(Document section)
Here's the "math" way of looking at this. In three dimensions there are various "isometries", mappings that preserve distances between points. Some of these are linear transformations, and these can be represented in the usual way as multiplication by an orthogonal matrix, real 3x3 matrix $P$ such that $P^{-1} = P^T$, the inverse is the transpose. If $P$ has determinant 1, then the mapping realized as multiplication by $P$ is a rotation. Otherwise the determinant can be -1, and the mapping is termed a reflection.

Now linear transformations always fix the origin. If you want an isometry that maps the origin to some other point, you need a translation mapping.

Combining linear transformations with translations gives the larger class of mappings we call affine transformations. The theorem here is that every isometry in Euclidean space (of whatever dimension) is an affine transformation, but not every affine transformation is necessarily an isometry (distance preserving).

The real 4x4 matrices being discussed here are a clever way of representing 3D affine transformations generally (and isometries in particular) with matrix multiplication in one dimension higher. The special structure of these is:

$$\left( \begin{array}{cc} P & v \\ 0 & 1 \end{array} \right)$$

where $P$ is a 3x3 matrix representing the linear transformation part of the affine mapping, $v$ is a 3x1 column representing offset of the origin, "0" denotes a 1x3 row of zeroes, and 1 is just scalar one.

(Data segment)
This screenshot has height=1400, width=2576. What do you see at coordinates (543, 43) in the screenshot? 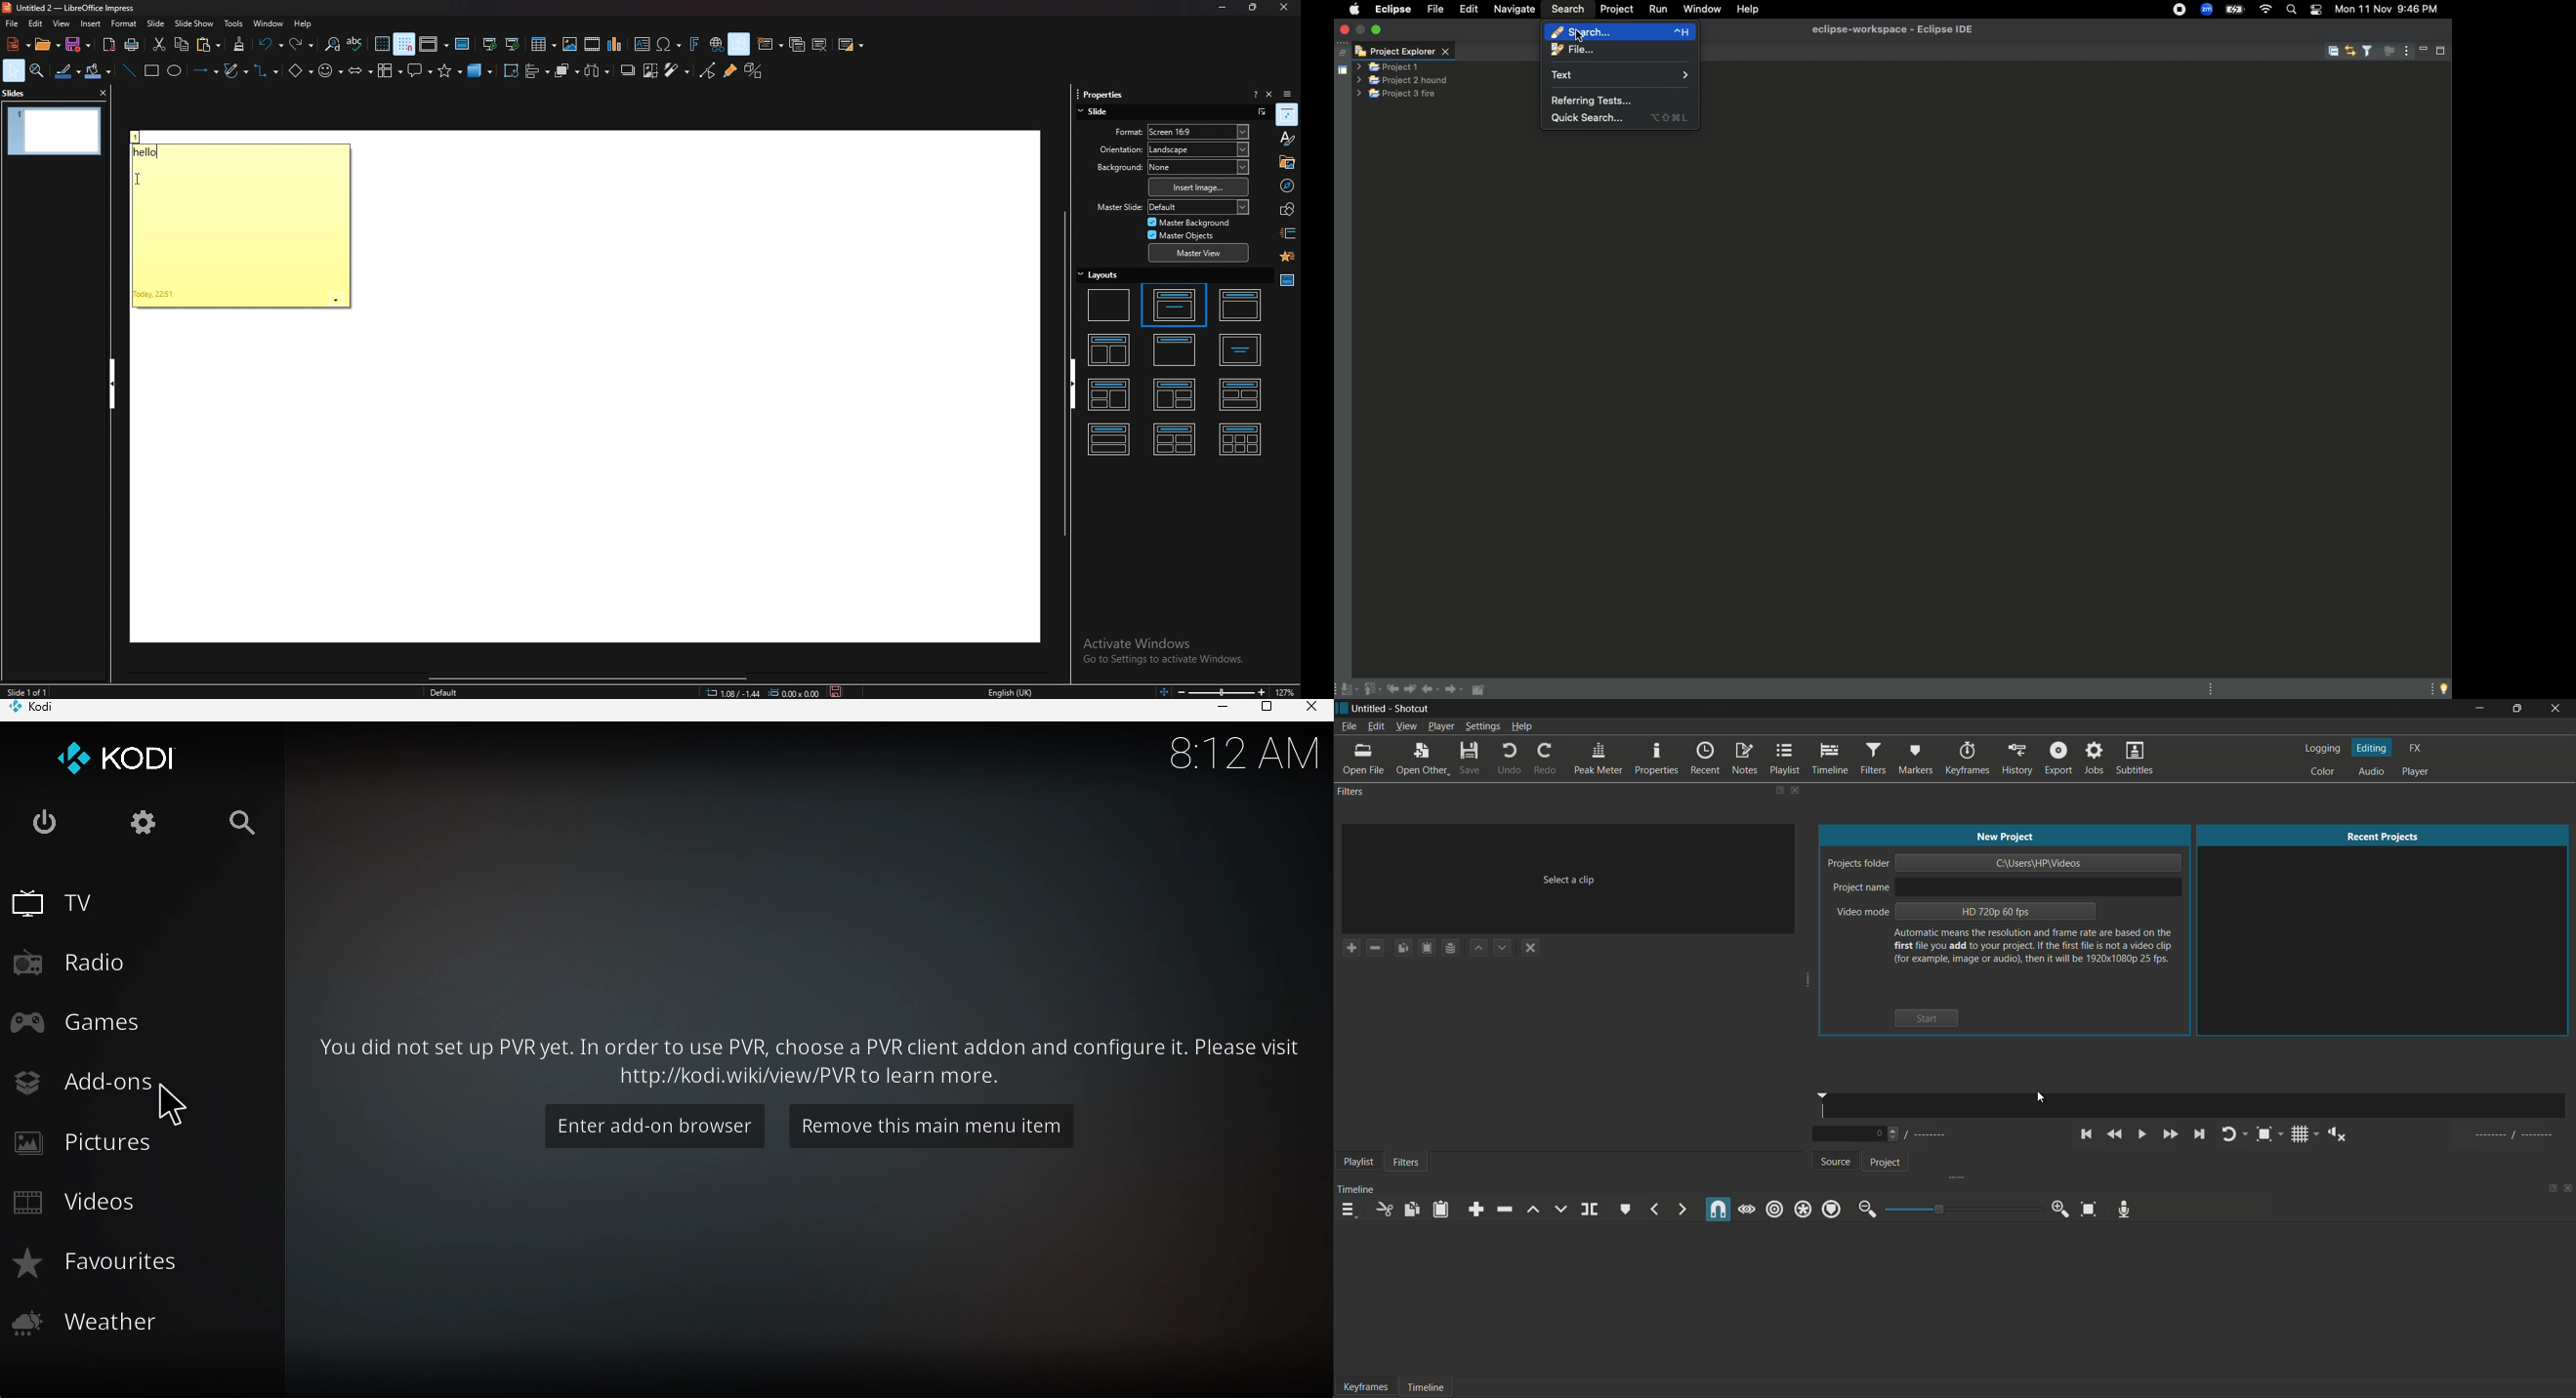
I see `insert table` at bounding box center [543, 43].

(Problem details)
Answer these from the text on isometries and 4x4 matrices:
(a) What is the mapping called when the orthogonal matrix $P$ has determinant -1?
(b) What kind of mapping is needed for an isometry that sends the origin to some other point?
(c) In the 4x4 matrix, what does $v$ represent?

(Reply)
(a) A reflection.
(b) A translation.
(c) The offset of the origin, as a 3x1 column.